You don’t have to take my word for it…

Movers and Shakers cover

“It’s a collection of industry advice and tips, it’s a beverage history lesson, and it’s a proudly feminist look at the professional challenges women face. It also includes useful, inspiring personal anecdotes on how these women built their careers, overcame obstacles and continue to fight them―with ideas on how to grow a more inclusive industry, to boot. This isn’t just a cocktail book, it’s a call to action.”
–Stephanie Breijo, Time Out

“Women have been involved in making alcoholic beverages from the beginning, and Ewing showcases their many roles, including bartender, winemaker, marketer, and, CEO…Will have strong appeal to those interested in women’s work as well as the history and people in the beer, wine, spirit, and bar industries.”Library Journal, Starred Review

“Great information about liquor in general (factoid: women couldn’t be bartenders in California until 1971) and a welcome introduction to businesswomen who matter.”
–Barbara Jacobs, Booklist Online


About MOVERS & SHAKERS:

“‘What’s it like to be a woman in the industry?’ is a terrible question. Imagine you are a rising star in the field you love, building a business, making a name. Now imagine, over and over again, people asking you not about your accomplishments but about your gender. As if it weren’t enough to succeed against the added impediments of sexism and/or racism, you are tasked with qualifying your success.
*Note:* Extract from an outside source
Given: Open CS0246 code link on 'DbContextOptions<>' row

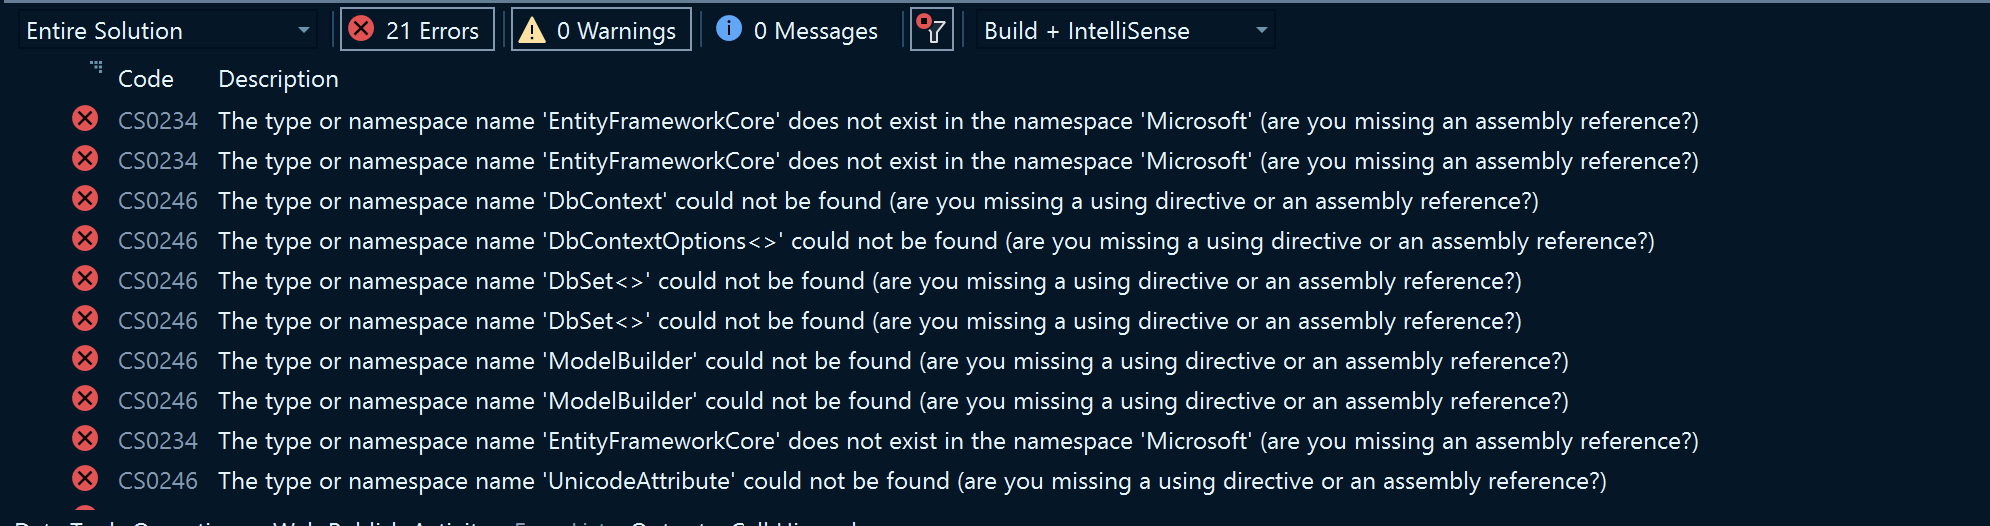Looking at the screenshot, I should 158,241.
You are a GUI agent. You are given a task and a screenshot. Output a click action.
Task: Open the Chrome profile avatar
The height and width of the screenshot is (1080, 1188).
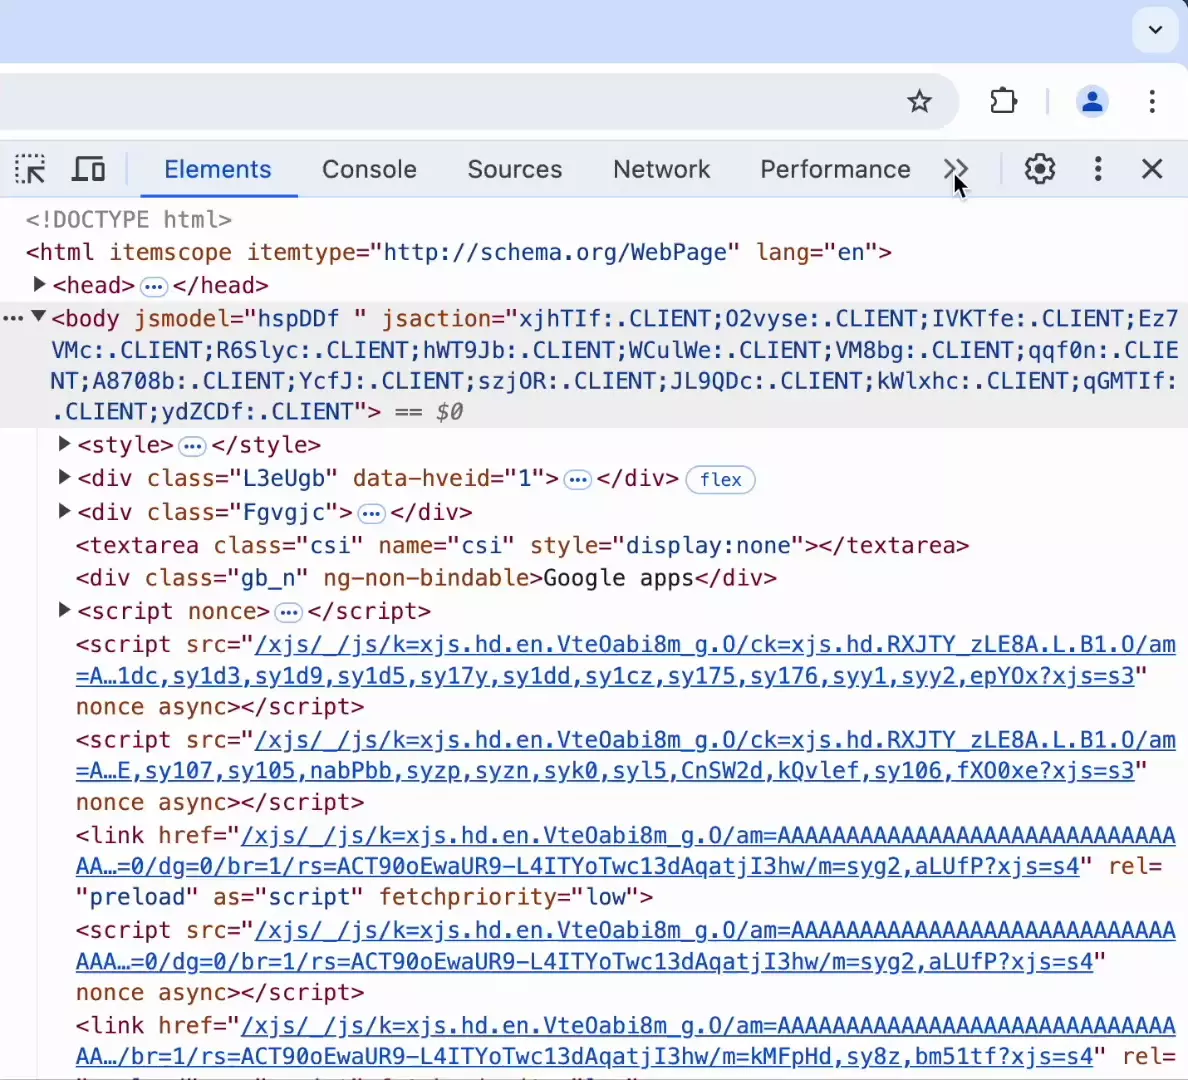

When editor Olivia Smith and I were talking back in 2016 about what happens when you search online for women + alcohol + books, the problem became clear. We found a plethora of tragedies, bad mothers, victim-blamed victims. Sobriety memoirs and cautionary tales. The same combination for men yielded icons or iconoclasts, tales of shenanigans and adventure. There was something celebratory there, even when the ends were ignoble.

While the personal and cultural wreckage of addiction shouldn’t be underplayed, it is well documented. My experience as a bartender and cocktail nerd and Olivia’s experience as a sommelier showed us different stories. The booze business in the past couple of decades has been a booming field for creativity and entrepreneurship, birthing some incredible new products and careers. Women were a huge part of this. From craft brewing, conventional and organic/natural winemaking, the resurgence of pre-prohibition style culinary cocktails and attendant boom in craft distilling, really interesting things were, and are, going down.
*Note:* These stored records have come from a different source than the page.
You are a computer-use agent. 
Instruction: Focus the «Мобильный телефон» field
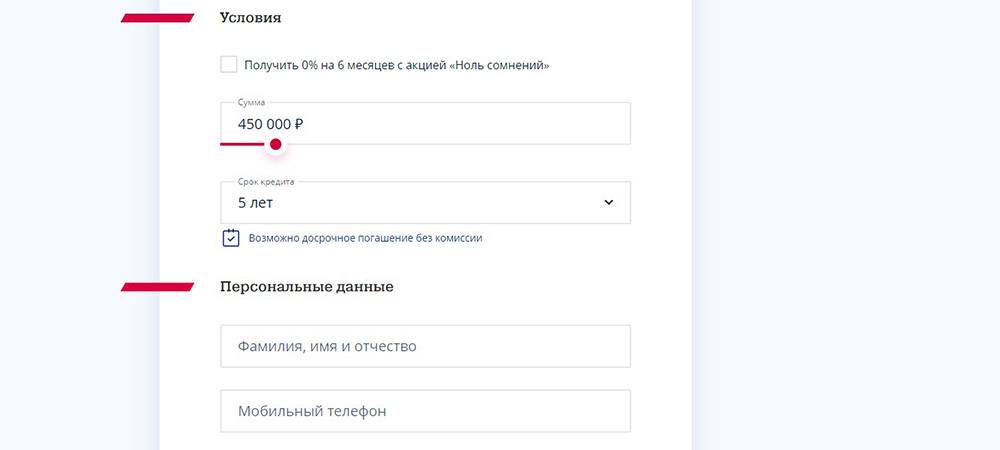click(425, 411)
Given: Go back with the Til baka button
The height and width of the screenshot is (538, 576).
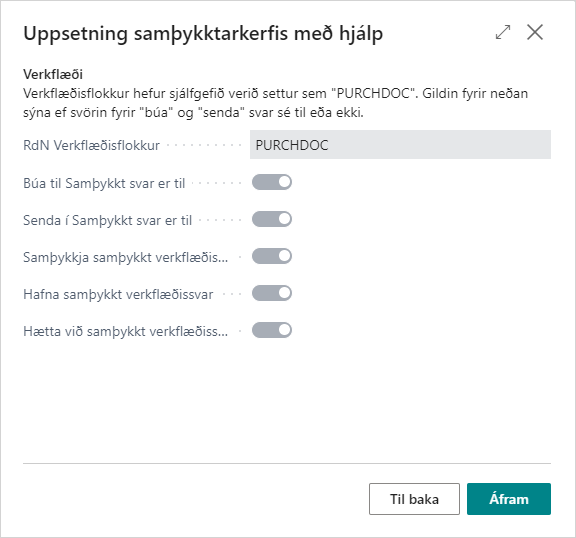Looking at the screenshot, I should 414,499.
Movers and Shakers: Women Making Waves in Spirits, Beer, and Wine is an attempt to tell these stories. The rum fan with a career in public health management who reinvented herself as a distiller with a zero-waste facility. The brewer who struck out across the country in a camper van to find other women in her bro-dominated field and wound up founding a movement. The Italian upstart who argued with her viticulture professors about chemical fertilizers, then started her own business at 21 and blew everyone away. The writer that barreled through all the gendered criticism the internet had to offer to create a whole new kind of publication.

I wanted to talk about how, a year before allegations of sexual abuse and harassment in the entertainment world broke open the #MeToo movement to the mainstream, a group of bartenders came together online to speak out against a powerful serial predator in the bar world, and how their words help spur a larger conversation about our responsibilities when it comes to the safety of our colleagues and customers.

This book is a collection of profiles and insights from some of the bar industry’s brightest. It’s far from comprehensive–every day I learn about another badass woman and gender non-conformist I wish I could have included. But it is a labor of love and admiration for all of them, and a preview of their progress.